> [Vos consignes]:
• A. D'après l'extrait source, pourquoi Yrsa sait-elle lire avant même d'entrer à l'école ? Répondez en une à trois phrases.
• B. Répondez brièvement à partir de l'extrait source :
(i) Dans quelle région se déroule l'enfance racontée dans La vie précieuse ?
(ii) Comment s'appelle la mère d'Yrsa ?
(iii) Qui laisse à Yrsa un petit frère en souvenir ?
• C. Recopiez, s'il vous plaît, l'extrait source depuis « Yrsa est une » jusqu'à « à son tour. » inclus.

> [Extrait source]:
◇ ◇ ◇ ◇
Actrice et mannequin née d’un père nigérian et d’une mère jamaïcaine, Yrsa Daley-Ward s’est mise à écrire après des années difficiles. Dans La vie précieuse, récit d’autofiction poétique et roman d’apprentissage, elle raconte son enfance dans le nord de l’Angleterre et sa jeunesse à Londres. Une quête de liberté profondément touchante.
Yrsa est une enfant précoce, elle sait lire avant même d’aller à l’école, car Marcia, sa mère, lui a ouvert « les mondes chauds et épais qu’on trouvait dans les livres avec la coccinelle et le petit pingouin sur la tranche ». Elle développe donc un sens aigu de l’observation et pose un regard curieux sur les relations sentimentales complexes que sa maman, « douce comme du lait chaud », entretient avec les hommes, sans toutefois comprendre pourquoi celle-ci passe « une fois de plus » la nuit avec Sonny, alors qu’elle aime Lindford, ni pourquoi elle doit appeler ce dernier « papa », bien que ce ne soit pas son véritable papa. Un jour, Sonny ne viendra plus, mais il laissera en souvenir à Yrsa un petit frère, Little Roo. Quelques années plus tard, quand Lindford apprendra que Little Roo n’est pas son fils, il partira à son tour.
◇ ◇ ◇ ◇
> [Échantillon de données]:
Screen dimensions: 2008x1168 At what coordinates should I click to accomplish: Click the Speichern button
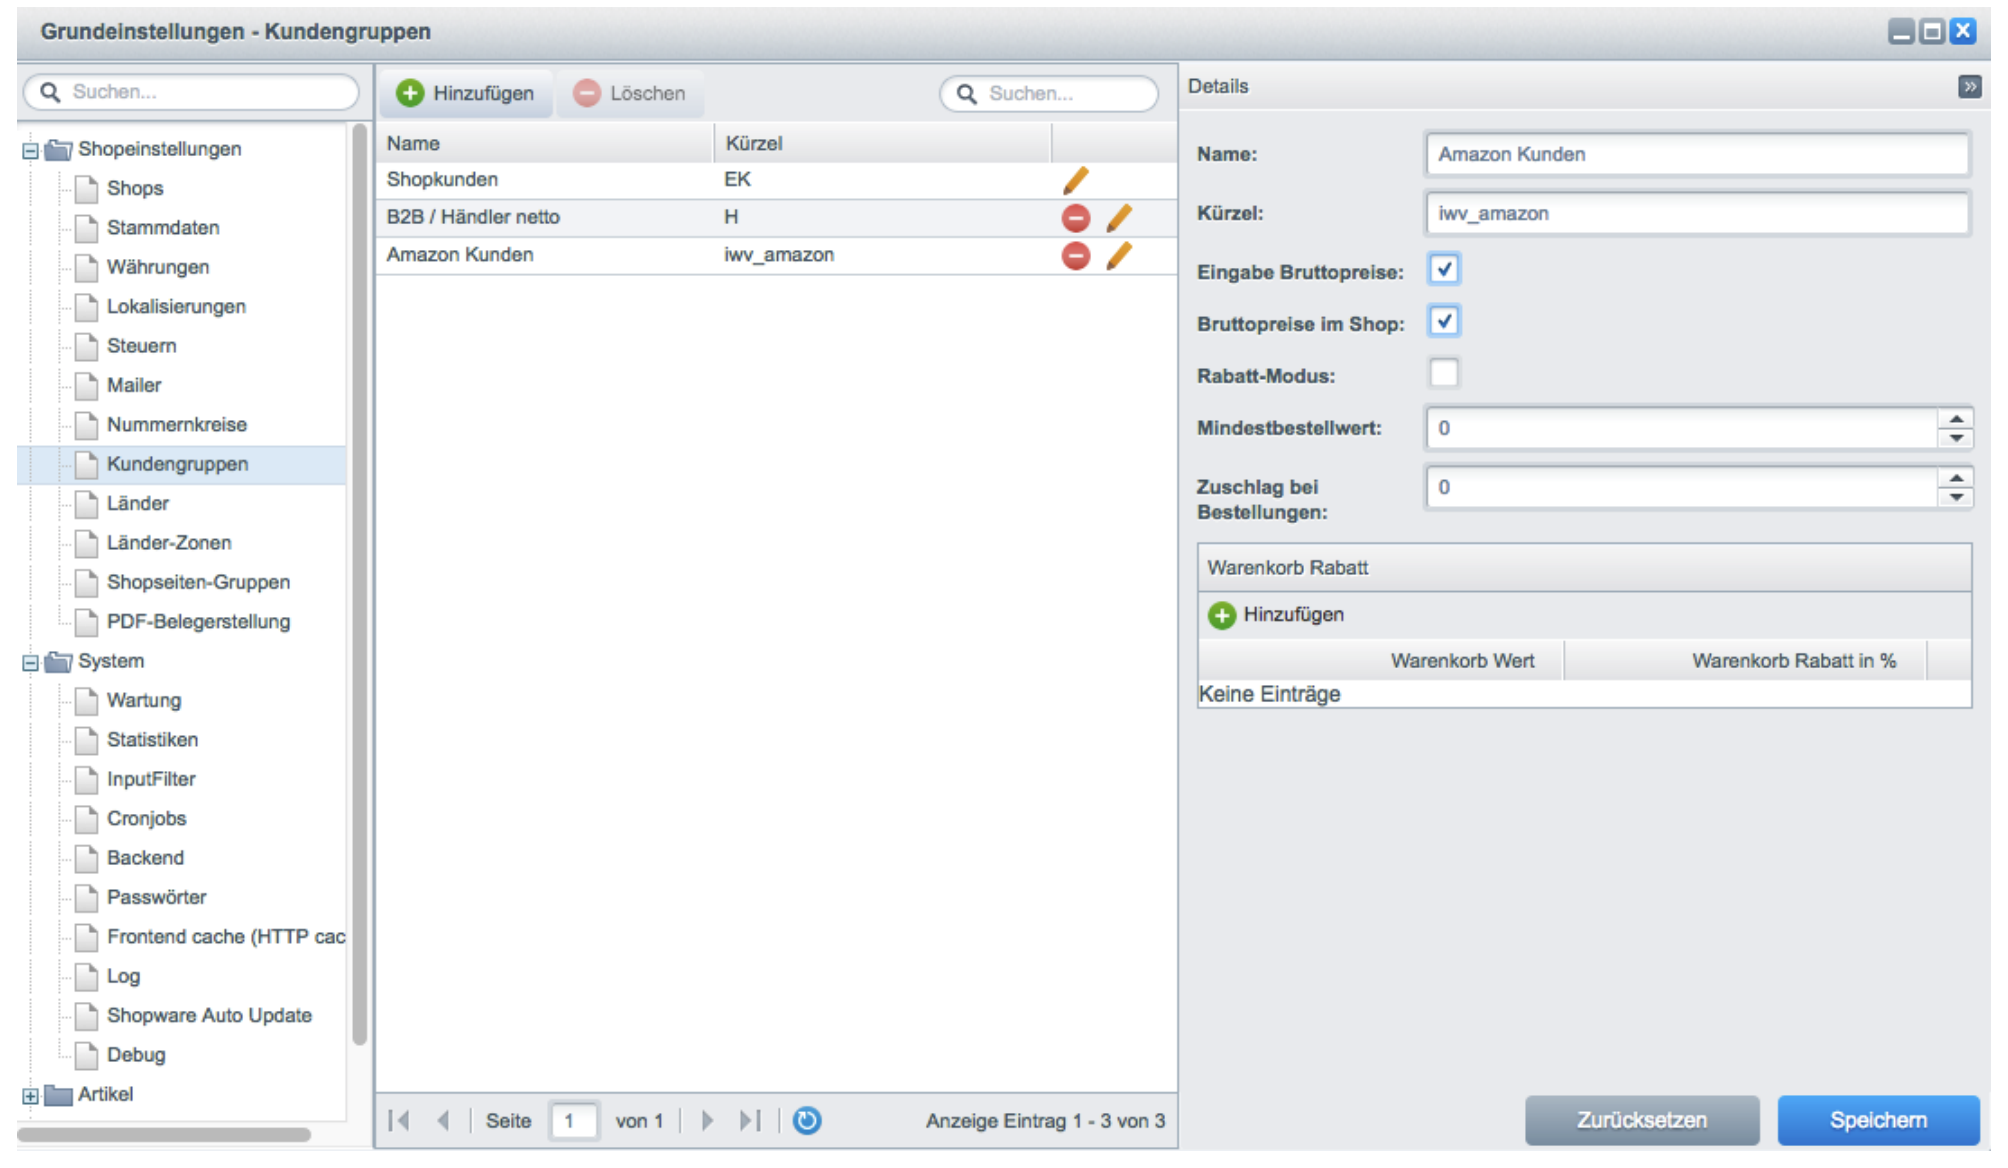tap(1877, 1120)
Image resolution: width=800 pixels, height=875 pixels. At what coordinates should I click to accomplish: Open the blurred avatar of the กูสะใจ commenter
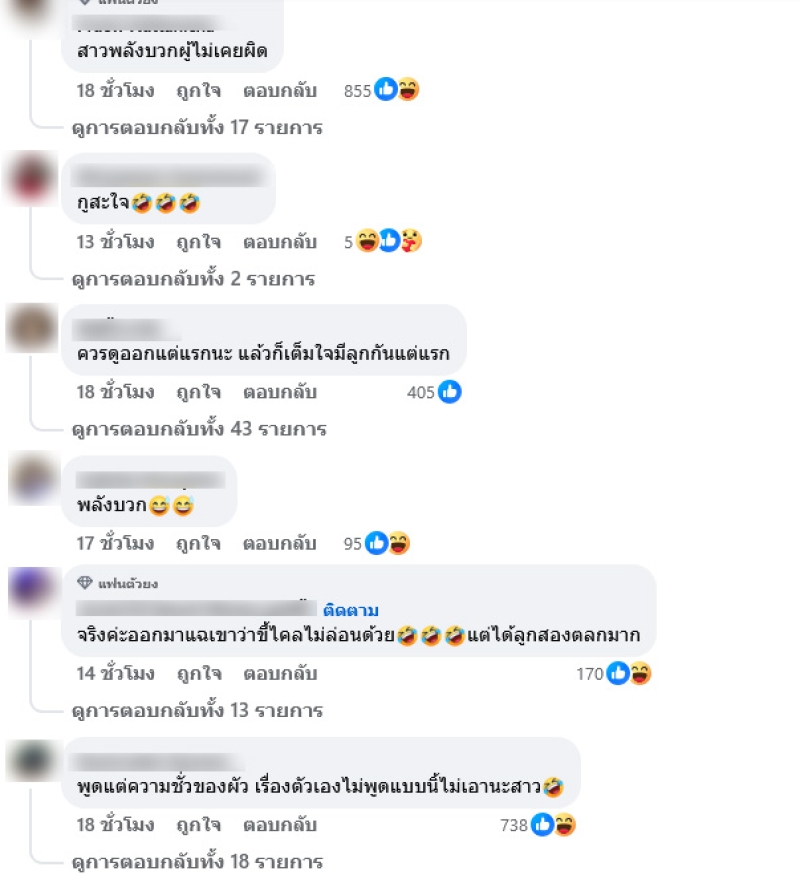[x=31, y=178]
◇ ◇ ◇ ◇
> [Corrigé complet]:
• A. Yrsa sait lire avant l'école parce que sa mère, Marcia, lui a ouvert « les mondes chauds et épais qu'on trouvait dans les livres avec la coccinelle et le petit pingouin sur la tranche ».

• B.
(i) Dans le nord de l'Angleterre.
(ii) Marcia.
(iii) Sonny.

• C.
Yrsa est une enfant précoce, elle sait lire avant même d’aller à l’école, car Marcia, sa mère, lui a ouvert « les mondes chauds et épais qu’on trouvait dans les livres avec la coccinelle et le petit pingouin sur la tranche ». Elle développe donc un sens aigu de l’observation et pose un regard curieux sur les relations sentimentales complexes que sa maman, « douce comme du lait chaud », entretient avec les hommes, sans toutefois comprendre pourquoi celle-ci passe « une fois de plus » la nuit avec Sonny, alors qu’elle aime Lindford, ni pourquoi elle doit appeler ce dernier « papa », bien que ce ne soit pas son véritable papa. Un jour, Sonny ne viendra plus, mais il laissera en souvenir à Yrsa un petit frère, Little Roo. Quelques années plus tard, quand Lindford apprendra que Little Roo n’est pas son fils, il partira à son tour.